The state of North Rhine-Westphalia is seeking an initiative to scrap the German lese majeste law faster than currently planned, the state's justice minister, Thomas Kutschaty, told the German daily "Rheinische Post."
The law, which forbids defamation of foreign heads of state, is in the center of the widely publicized scandal surrounding comedian Jan Böhmermann and Turkish President Recep Tayyip Erdogan.
Erdogan's lawsuit against Böhmermann has sparked a fierce debate on freedom of speech in Germany, and put pressure on the federal government to change the law. According to Chancellor Angela Merkel, however, this would not happen before 2018.
State lawmakers poised to decide
The upper chamber of German parliament might solve the issue much sooner, according to North Rhine-Westphalia's minister Kutschaty.
"I want to bring forth a motion aimed at immediate scrapping of lese majeste law before the chamber," he told the Wednesday edtion of "Rheinische Post."
"Then, they would not be able to convict [Jan] Böhmermann," he added.
The lawmakers might discuss the initiative as soon as mid-May, according to state officials from North Rhine-Westphalia, where Böhmermann also resides.
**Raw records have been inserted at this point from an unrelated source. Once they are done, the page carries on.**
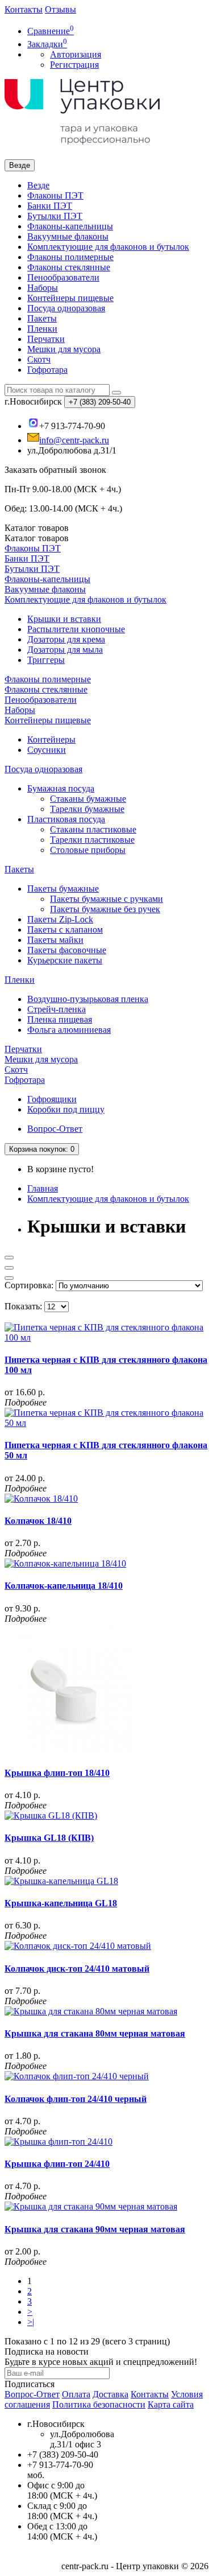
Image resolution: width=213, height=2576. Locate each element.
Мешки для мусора (64, 349)
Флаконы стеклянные (68, 267)
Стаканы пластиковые (93, 829)
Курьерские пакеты (64, 960)
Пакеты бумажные (63, 888)
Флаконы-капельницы (70, 226)
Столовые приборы (88, 850)
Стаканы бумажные (88, 798)
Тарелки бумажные (87, 809)
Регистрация (74, 64)
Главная (42, 1188)
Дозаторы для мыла (65, 649)
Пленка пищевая (59, 1019)
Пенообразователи (63, 277)
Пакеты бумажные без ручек (105, 909)
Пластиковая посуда (66, 819)
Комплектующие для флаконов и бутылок (108, 247)
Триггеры (46, 660)
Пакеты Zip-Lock (60, 919)
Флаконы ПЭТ (55, 195)
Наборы (42, 287)
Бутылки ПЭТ (54, 216)
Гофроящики (52, 1099)
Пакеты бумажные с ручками (106, 899)
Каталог (37, 538)
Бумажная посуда (60, 788)
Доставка (110, 2394)
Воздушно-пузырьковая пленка (87, 999)
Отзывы (60, 9)
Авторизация (75, 54)
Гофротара (47, 369)
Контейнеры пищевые (70, 298)
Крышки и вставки (64, 619)
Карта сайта (171, 2404)
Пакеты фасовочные (66, 950)
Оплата (76, 2394)
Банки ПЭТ (49, 206)
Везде (38, 185)
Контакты (24, 9)
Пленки (42, 328)
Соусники (46, 750)
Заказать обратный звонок (55, 470)
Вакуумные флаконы (67, 236)
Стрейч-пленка (56, 1009)
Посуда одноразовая (66, 308)
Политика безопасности (98, 2404)
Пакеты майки (55, 940)
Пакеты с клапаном (65, 929)
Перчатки (46, 339)
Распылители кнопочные (76, 629)
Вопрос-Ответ (54, 1129)
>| (30, 2322)
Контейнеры (51, 739)
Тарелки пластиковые (92, 839)
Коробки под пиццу (66, 1109)
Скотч (39, 359)
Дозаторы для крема (66, 639)
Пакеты (42, 318)
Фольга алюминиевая (69, 1029)
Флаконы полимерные (70, 257)
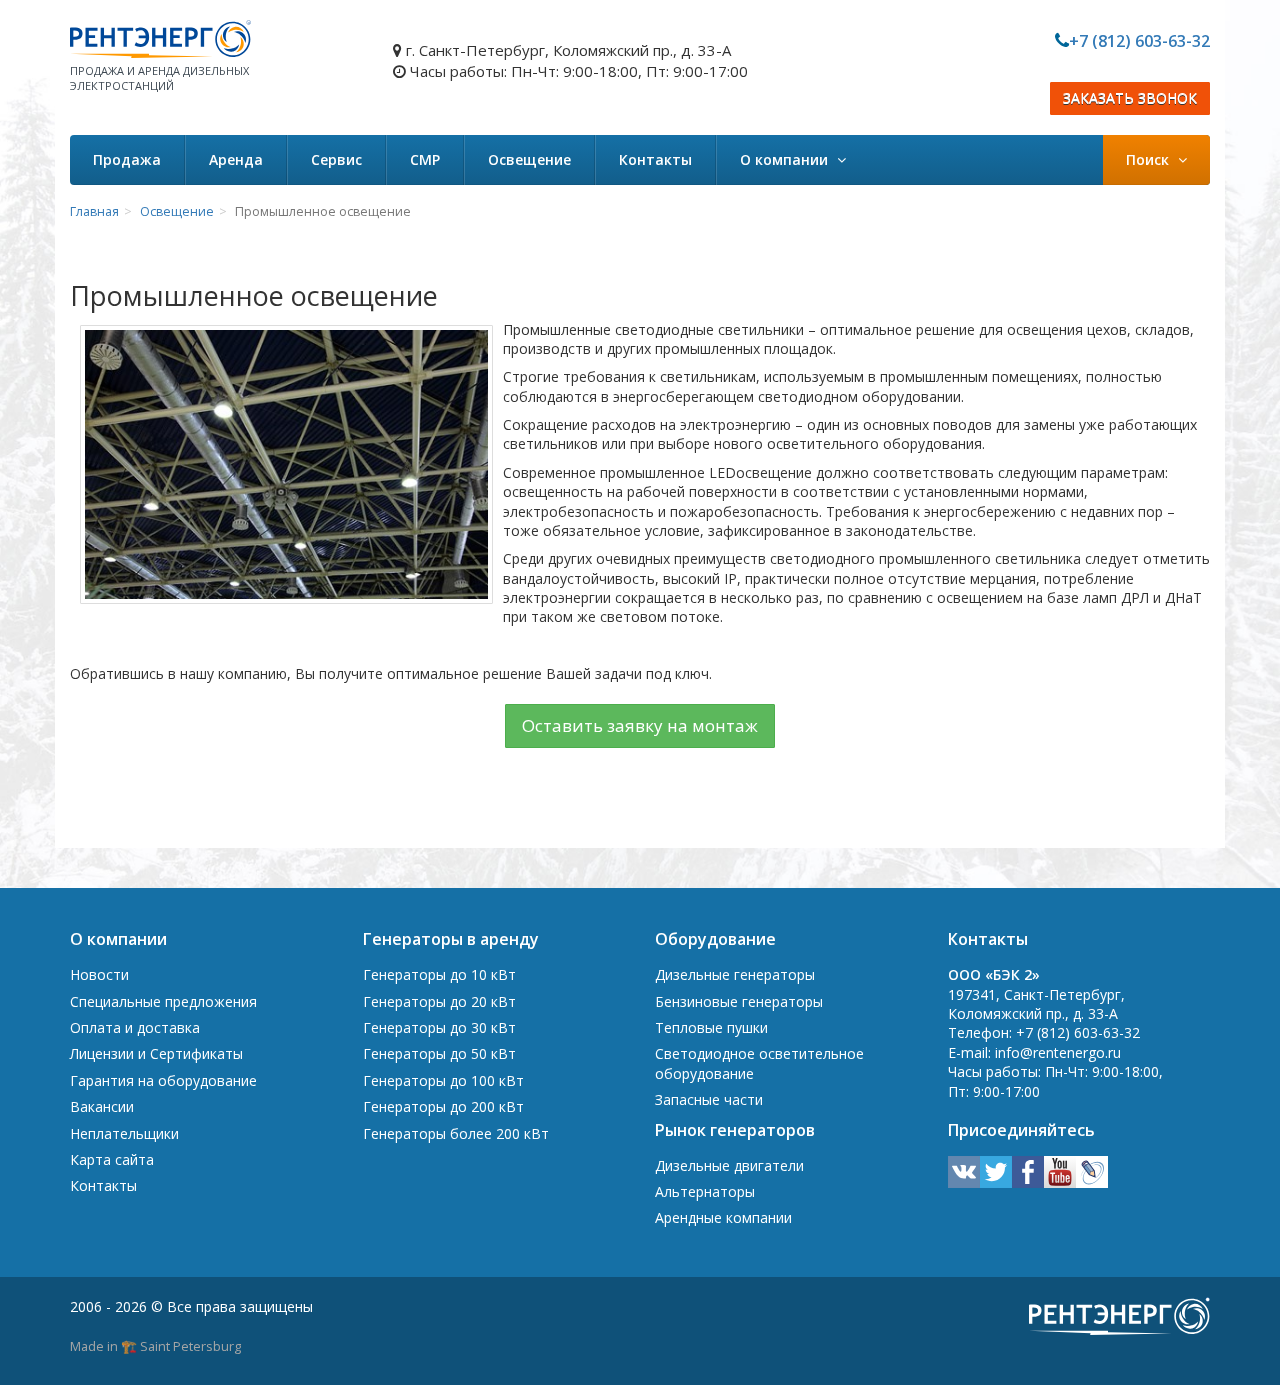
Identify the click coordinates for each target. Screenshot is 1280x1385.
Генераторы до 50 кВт (439, 1053)
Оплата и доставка (135, 1027)
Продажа (127, 159)
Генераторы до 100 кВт (443, 1080)
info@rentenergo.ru (1058, 1052)
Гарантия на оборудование (163, 1080)
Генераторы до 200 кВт (443, 1106)
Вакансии (102, 1106)
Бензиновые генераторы (739, 1001)
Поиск (1149, 159)
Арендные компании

In Germany, the upper house of the parliament consists of members from all 16 German states, often with different political parties in charge from region to region. Several other states had indicated their support, according to Kutschaty.
If the law is changed or scrapped before the court decision, the judges would be legally obliged to follow the milder regulation.
Also on Wednesday, the Dutch "Telegraaf" newspaper reported that the cabinet in the Hague was mulling over a legal move to scrap a similar law in the Netherlands.
'Nothing to whine about'
Violators of the current German law can face a maximum sentence of three years in prison.
Also, according to the regulations, the German government needs to approve defamation lawsuits before the investigation starts. Berlin's decision to give the green light in Böhmerman's case has prompted accusations against Chancellor Merkel, with government critics claiming she surrendered freedom of speech to Ankara.
German comedian Dieter Nuhr, however, publicly backed the government's position stating there was "nothing to whine about" when it comes to the investigation against Böhmerman.
"A certain Mr. Böhmermann has insulted the Turkish president in a poem," he wrote in the article for the German "Tagesspiegel" on Wednesday. "There might be good reasons to insult [Erdogan], but defamation is forbidden by law. And that applies to the Turkish president, because our laws apply to everybody. This, among other things, is the difference between us and Turkey. We have the rule of law."
According to Nuhr, "everybody can sue everybody" in Germany, even Nazis, terrorists and other people who may not believe in the rule of law themselves.
Thus, Berlin was right to approve the investigation, Nuhr wrote, adding that "not everything is allowed in satire."
"In addition, the lese majeste law … should be scrapped. This is also a good idea. Until then - it applies. That is how we do it when it comes to laws," he added.